Inclusive, como era de se esperar, essa leitura pode dar sono! Não é brincadeira. O conto tem algo de kafkaniano que beira o nauseante. Fica aí um gancho para a leitura de O Castelo, né? Tentando interpretar mais afundo este conto de Murakami, sinto ser impossível não tocar no pânico da morte, da não-vida, nas associações mais óbvias como a do carro Honda City com um ataúde. A questão do eterno adormecer, da morte em si, está sempre presente.

“A escuridão era profunda como o universo, e não havia salvação”

Pág. 101 –

O sono pode ser uma fuga da realidade? E sem ele, conseguiríamos viver de modo mais nítido, mais lúcido? Estas são questões que o autor tenta responder com uma escrita simples, mas ainda assim repleta de indagações filosóficas. A narrativa tem tom confessional, é em primeira pessoa e segue rápida, com a forma resumida e potente.

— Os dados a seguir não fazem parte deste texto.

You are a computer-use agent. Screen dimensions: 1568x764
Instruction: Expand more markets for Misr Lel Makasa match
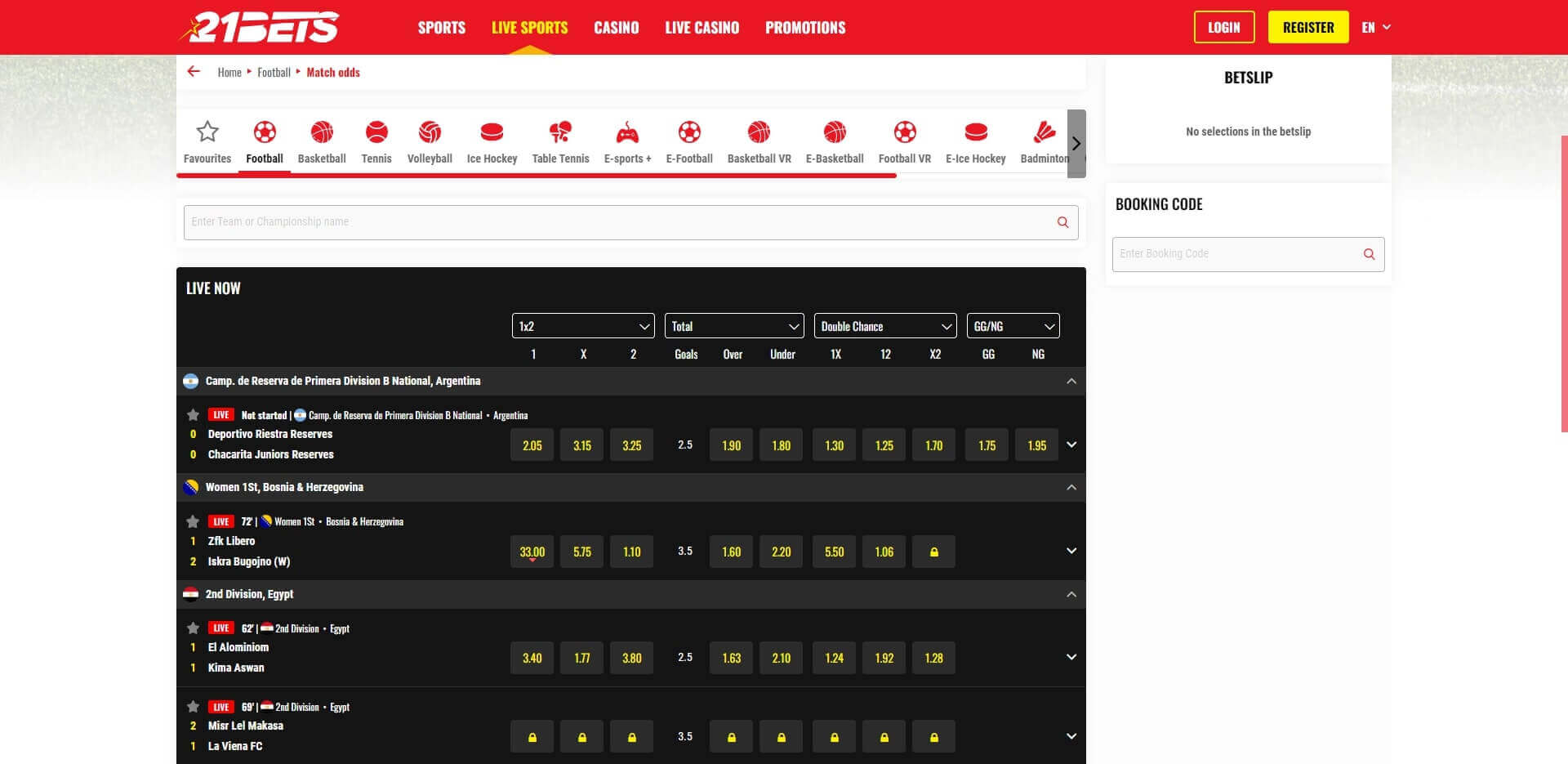click(x=1071, y=735)
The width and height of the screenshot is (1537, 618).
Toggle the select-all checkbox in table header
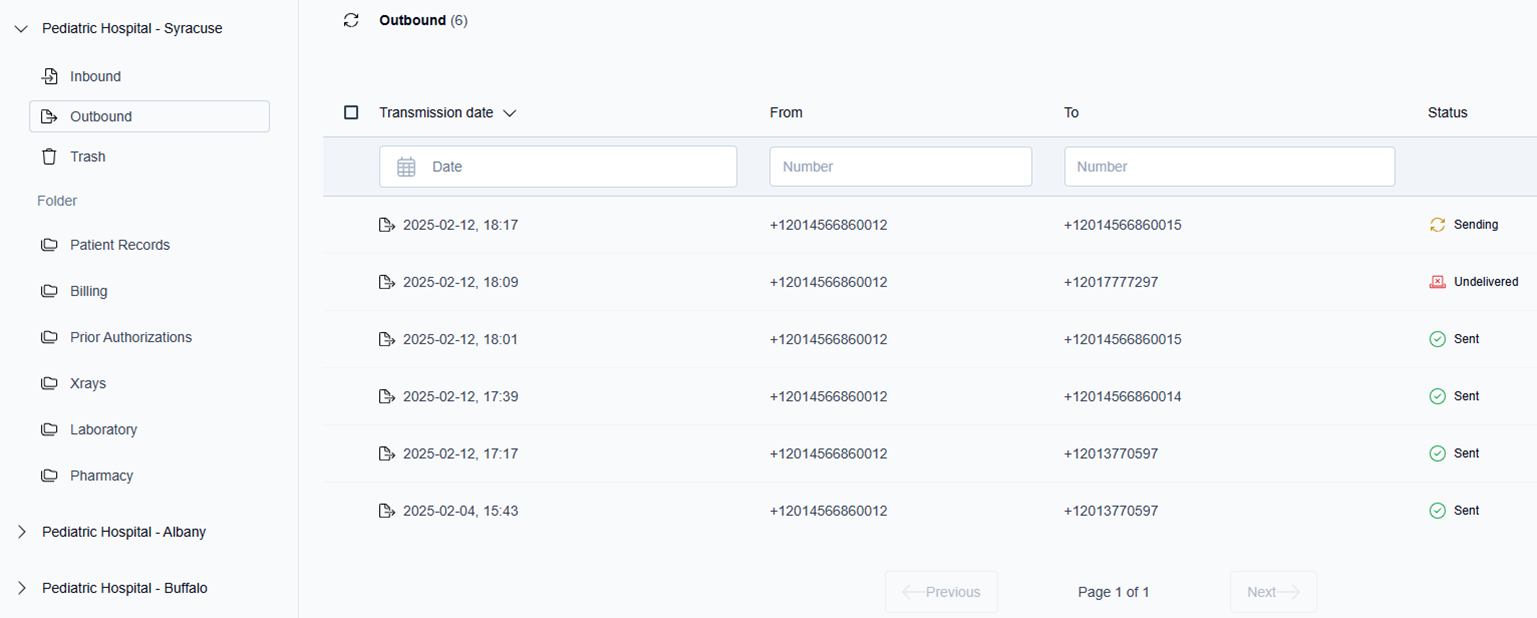[x=351, y=113]
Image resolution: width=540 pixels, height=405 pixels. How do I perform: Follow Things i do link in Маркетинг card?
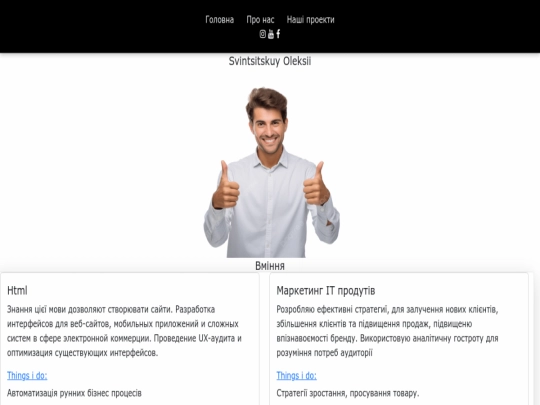tap(297, 375)
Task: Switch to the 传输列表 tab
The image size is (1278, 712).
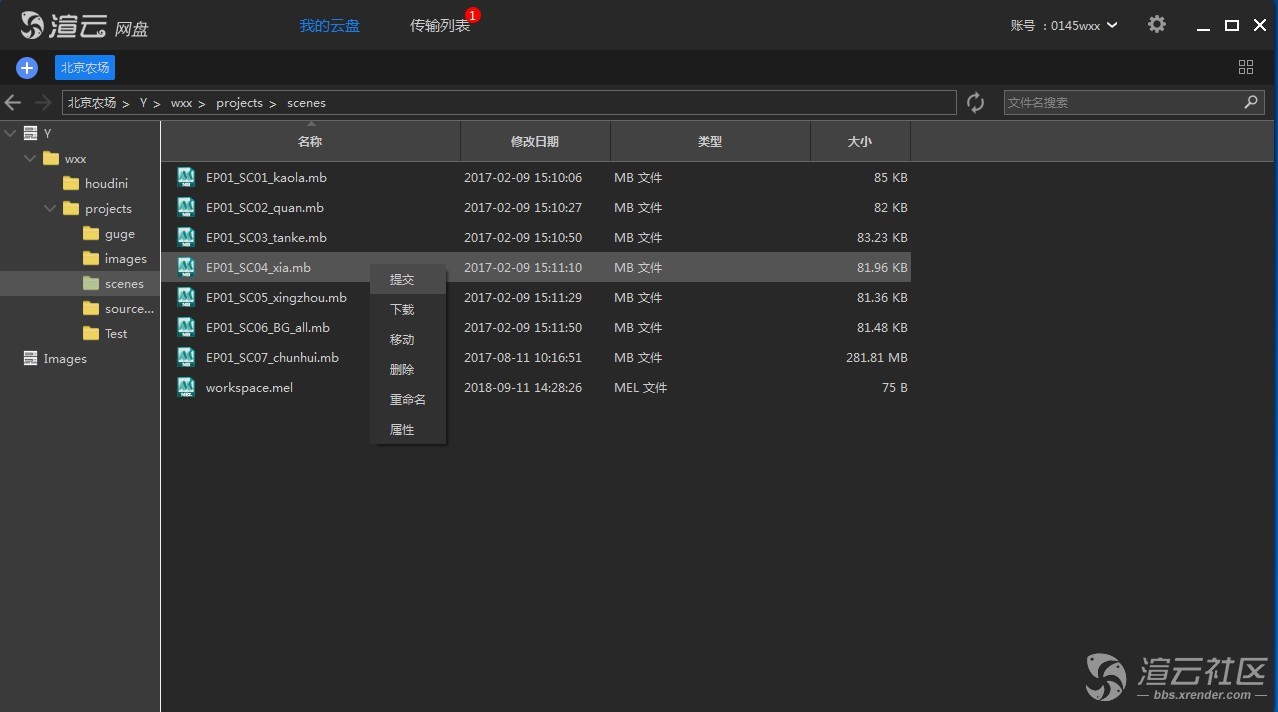Action: click(440, 26)
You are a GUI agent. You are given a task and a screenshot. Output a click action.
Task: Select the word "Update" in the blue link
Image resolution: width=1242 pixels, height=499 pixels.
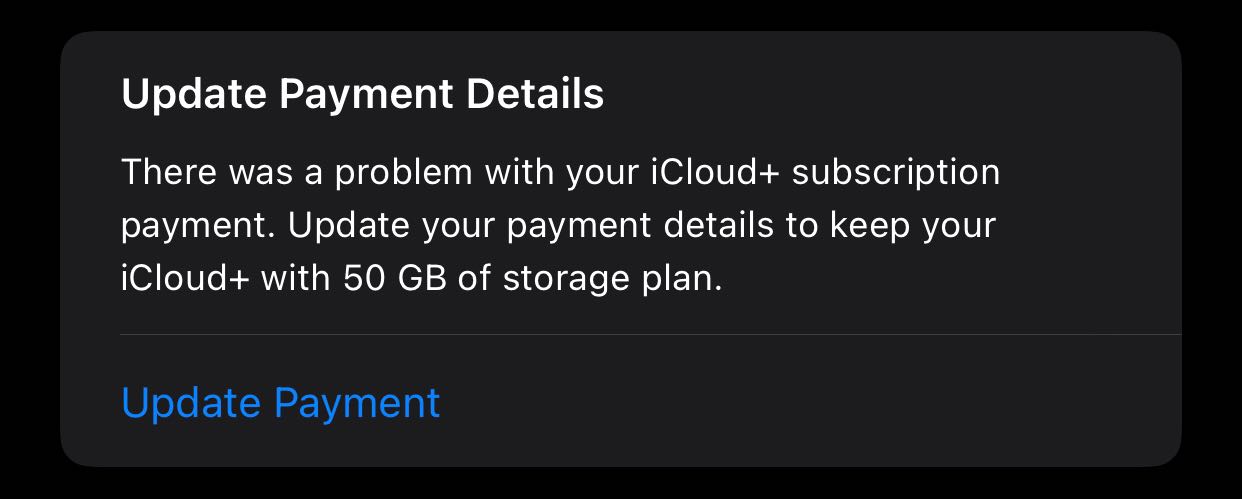pyautogui.click(x=191, y=403)

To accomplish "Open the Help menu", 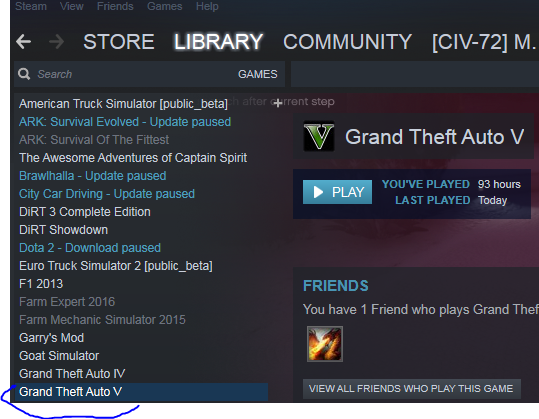I will pos(207,6).
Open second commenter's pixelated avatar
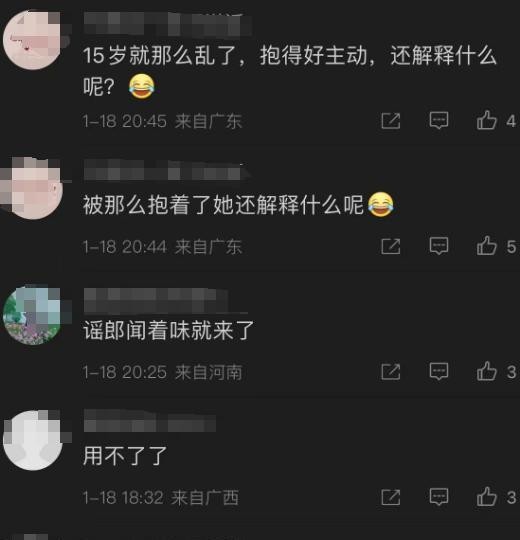Image resolution: width=520 pixels, height=540 pixels. tap(33, 189)
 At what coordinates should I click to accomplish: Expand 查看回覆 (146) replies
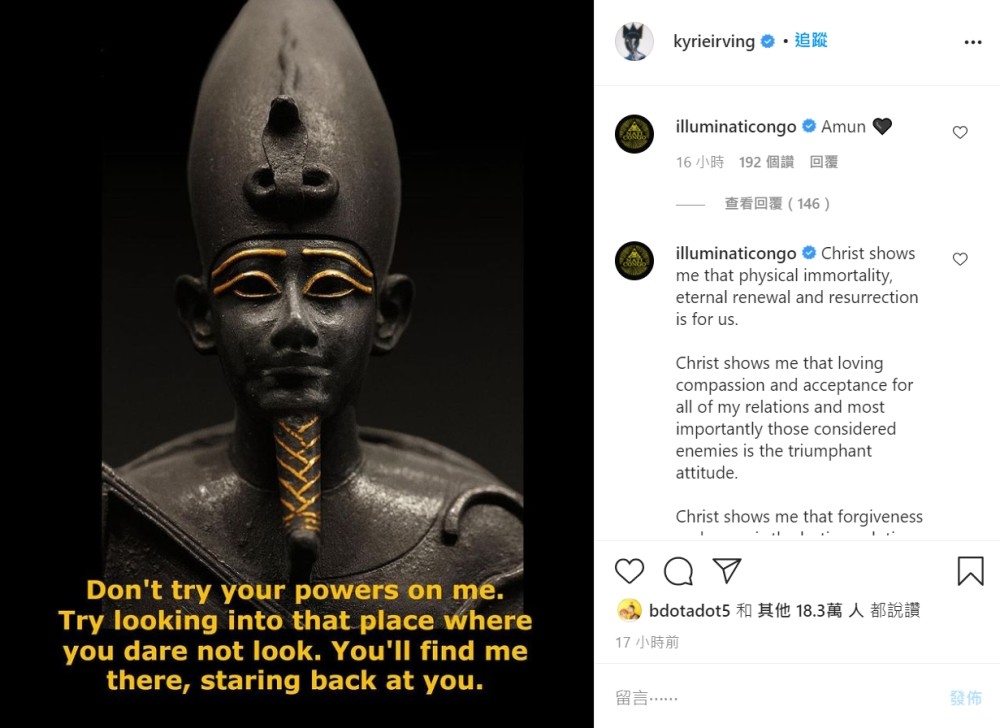click(777, 204)
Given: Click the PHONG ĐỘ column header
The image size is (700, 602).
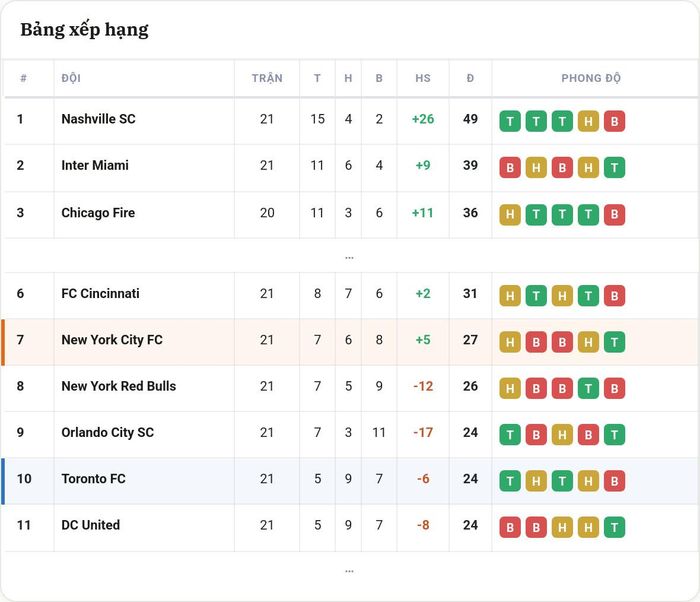Looking at the screenshot, I should tap(591, 78).
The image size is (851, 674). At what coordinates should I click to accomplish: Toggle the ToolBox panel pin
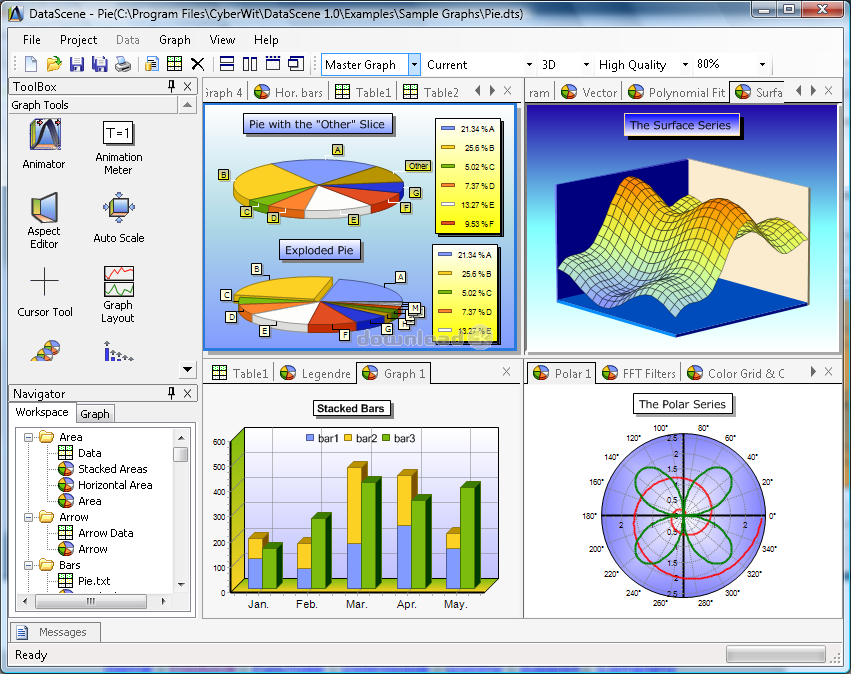[x=172, y=87]
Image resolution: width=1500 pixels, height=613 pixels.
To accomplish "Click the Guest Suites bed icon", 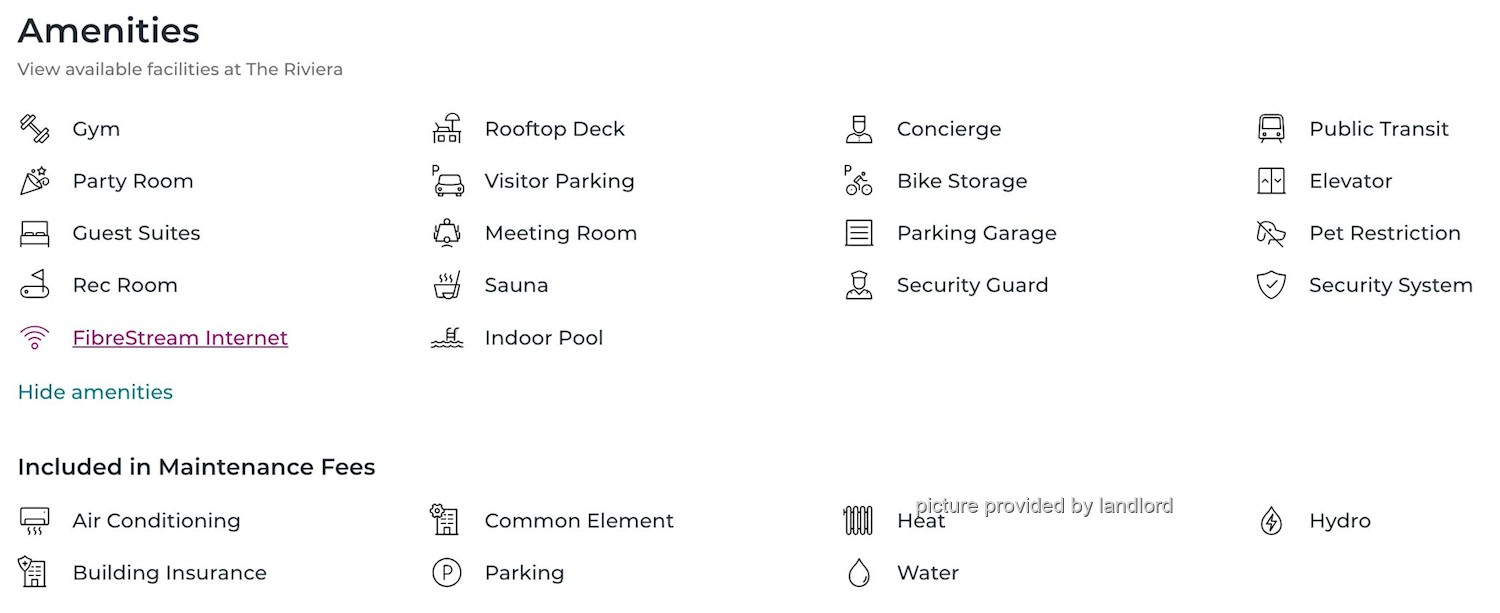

No entanto, o livro é delicado de uma maneira quase ingênua; há quem diga que Murakami seja infantil. Acho que sua escrita é um pouco onírica, oscila entre a realidade e o sonho. Um modo mais simples de dizer, a la Murakami, seria que ele cria uma linha muito tênue entre o real e o imaginário nas frestas da tradicional sociedade japonesa urbana. E isso é muito envolvente! Como segue simples, suas frases curtas, intensas, e duvido muito que formem histórias para o paladar infantil, já que o fundo delas é um emaranhado filosófico que chega a confundir o leitor.